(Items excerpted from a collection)

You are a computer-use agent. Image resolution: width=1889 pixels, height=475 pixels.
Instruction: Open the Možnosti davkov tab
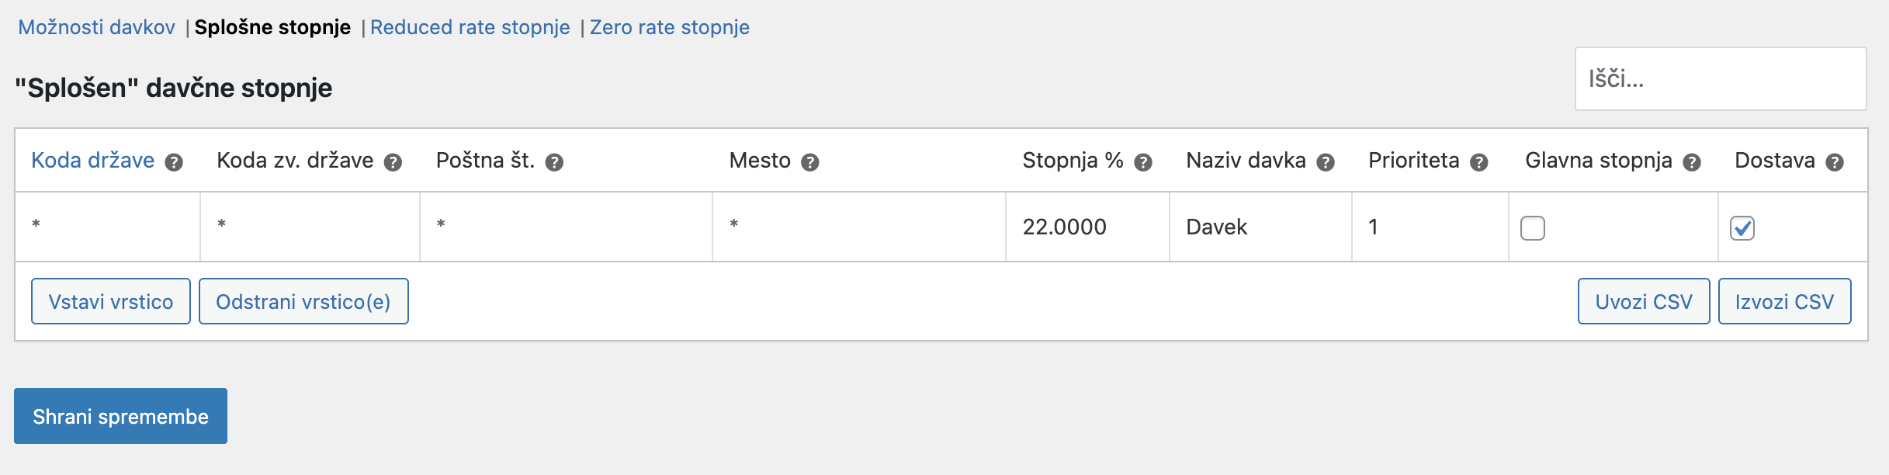click(x=97, y=27)
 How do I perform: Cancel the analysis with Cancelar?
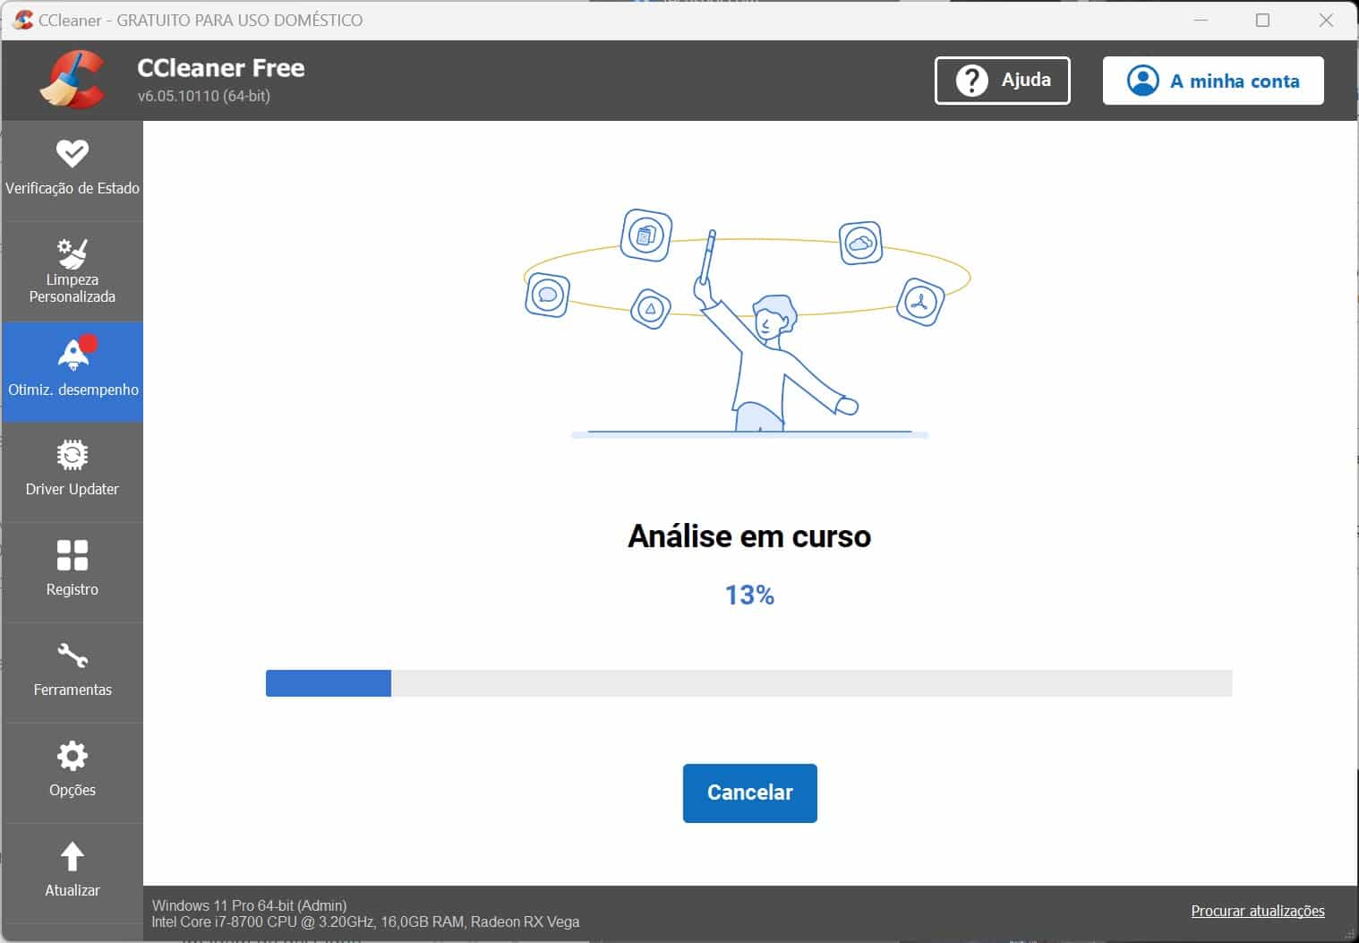(x=749, y=793)
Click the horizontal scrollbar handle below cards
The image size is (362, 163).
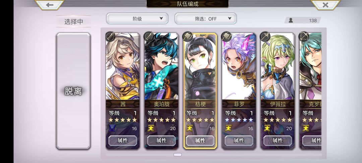(178, 155)
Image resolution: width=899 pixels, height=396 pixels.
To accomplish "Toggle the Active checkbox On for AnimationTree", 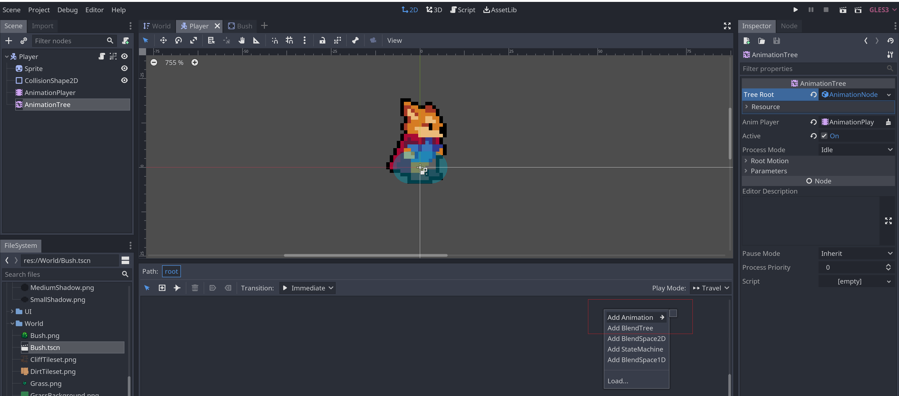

* WHAT NEEDS TO BE DONE *
Copy every item above word for word, but leave out the pictures.

* FULL SOLUTION *
You are a computer-use agent. Image resolution: width=1889 pixels, height=475 pixels.
Instruction: Open the Možnosti davkov tab
click(x=97, y=27)
 How do I perform: Cancel the analysis with Cancelar?
(x=749, y=793)
Click the horizontal scrollbar handle below cards
The image size is (362, 163).
(178, 155)
Image resolution: width=899 pixels, height=396 pixels.
To accomplish "Toggle the Active checkbox On for AnimationTree", 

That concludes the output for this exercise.